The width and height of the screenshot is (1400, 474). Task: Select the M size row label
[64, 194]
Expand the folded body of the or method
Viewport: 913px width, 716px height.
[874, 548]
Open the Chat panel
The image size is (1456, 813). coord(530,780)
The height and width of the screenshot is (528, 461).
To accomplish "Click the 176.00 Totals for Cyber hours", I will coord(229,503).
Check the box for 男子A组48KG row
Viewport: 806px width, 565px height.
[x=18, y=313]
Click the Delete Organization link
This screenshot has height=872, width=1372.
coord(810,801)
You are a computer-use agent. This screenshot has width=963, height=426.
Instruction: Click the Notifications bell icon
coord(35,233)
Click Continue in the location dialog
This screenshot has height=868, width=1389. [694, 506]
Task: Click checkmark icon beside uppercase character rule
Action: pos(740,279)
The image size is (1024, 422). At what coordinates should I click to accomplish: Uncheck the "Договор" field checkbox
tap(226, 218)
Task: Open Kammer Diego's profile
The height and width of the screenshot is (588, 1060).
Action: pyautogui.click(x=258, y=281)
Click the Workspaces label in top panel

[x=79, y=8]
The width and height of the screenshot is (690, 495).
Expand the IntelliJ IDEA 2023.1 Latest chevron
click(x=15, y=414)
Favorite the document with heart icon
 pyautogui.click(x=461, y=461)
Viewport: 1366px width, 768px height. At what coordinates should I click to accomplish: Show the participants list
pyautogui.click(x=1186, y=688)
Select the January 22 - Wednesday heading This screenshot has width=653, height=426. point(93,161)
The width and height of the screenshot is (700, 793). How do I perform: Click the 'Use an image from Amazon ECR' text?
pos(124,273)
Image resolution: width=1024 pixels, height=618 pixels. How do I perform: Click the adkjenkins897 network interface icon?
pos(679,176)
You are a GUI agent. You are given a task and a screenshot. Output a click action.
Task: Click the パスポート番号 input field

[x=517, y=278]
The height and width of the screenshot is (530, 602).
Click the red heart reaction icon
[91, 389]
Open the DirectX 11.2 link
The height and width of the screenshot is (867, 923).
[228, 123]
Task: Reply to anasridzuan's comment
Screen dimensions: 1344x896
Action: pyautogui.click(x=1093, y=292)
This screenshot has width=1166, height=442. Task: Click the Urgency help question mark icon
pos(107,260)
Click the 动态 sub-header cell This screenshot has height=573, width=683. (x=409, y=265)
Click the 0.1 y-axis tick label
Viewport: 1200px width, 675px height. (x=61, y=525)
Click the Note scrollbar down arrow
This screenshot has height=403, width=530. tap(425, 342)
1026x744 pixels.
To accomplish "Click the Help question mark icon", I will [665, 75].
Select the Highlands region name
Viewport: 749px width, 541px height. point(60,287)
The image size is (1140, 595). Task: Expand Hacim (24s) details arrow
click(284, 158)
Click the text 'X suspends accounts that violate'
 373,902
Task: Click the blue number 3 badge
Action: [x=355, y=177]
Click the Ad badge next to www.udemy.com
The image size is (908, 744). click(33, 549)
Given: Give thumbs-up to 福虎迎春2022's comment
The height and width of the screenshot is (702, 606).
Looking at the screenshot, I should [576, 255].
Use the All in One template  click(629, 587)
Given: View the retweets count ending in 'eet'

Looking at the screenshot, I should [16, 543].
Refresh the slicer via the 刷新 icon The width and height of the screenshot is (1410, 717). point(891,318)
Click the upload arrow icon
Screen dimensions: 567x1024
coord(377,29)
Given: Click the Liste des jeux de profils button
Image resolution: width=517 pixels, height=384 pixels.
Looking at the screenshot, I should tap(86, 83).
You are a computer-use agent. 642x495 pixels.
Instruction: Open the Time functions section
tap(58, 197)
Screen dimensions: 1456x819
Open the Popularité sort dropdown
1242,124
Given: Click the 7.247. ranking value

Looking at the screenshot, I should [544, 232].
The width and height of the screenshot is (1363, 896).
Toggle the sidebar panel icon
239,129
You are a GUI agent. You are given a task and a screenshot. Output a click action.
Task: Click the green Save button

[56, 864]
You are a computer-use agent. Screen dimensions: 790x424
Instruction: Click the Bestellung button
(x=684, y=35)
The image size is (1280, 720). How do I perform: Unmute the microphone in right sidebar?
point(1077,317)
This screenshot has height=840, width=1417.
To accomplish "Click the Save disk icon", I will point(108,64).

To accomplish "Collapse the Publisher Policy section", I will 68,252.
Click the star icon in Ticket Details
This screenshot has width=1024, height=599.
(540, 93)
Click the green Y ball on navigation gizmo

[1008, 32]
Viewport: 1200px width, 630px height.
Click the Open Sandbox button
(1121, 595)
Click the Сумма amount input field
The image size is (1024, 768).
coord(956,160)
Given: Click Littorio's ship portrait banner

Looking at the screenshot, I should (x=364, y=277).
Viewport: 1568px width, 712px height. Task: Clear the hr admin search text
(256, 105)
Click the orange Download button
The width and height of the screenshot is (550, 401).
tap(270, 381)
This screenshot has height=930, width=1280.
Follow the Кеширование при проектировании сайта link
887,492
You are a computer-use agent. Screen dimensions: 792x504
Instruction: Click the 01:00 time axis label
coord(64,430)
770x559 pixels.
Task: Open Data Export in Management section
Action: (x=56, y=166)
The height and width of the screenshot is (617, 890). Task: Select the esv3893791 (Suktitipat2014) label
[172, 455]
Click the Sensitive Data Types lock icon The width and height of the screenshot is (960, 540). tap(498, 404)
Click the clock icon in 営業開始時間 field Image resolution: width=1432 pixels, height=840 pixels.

• REQUIRED ACTION: The lines to copy are those in the listing that contain "agent".

• EXERCISE ANSWER:
You are a computer-use agent. This screenshot has width=963, height=426.
You are a GUI agent. You are given a task and a screenshot. Output a click action.
You are a computer-use agent. 642x495 pixels.
You are a GUI agent. You are given a task and a screenshot. Output a click action.
You are a computer-use agent. Screen dimensions: 790x424
You are a computer-use agent. Screen dimensions: 792x504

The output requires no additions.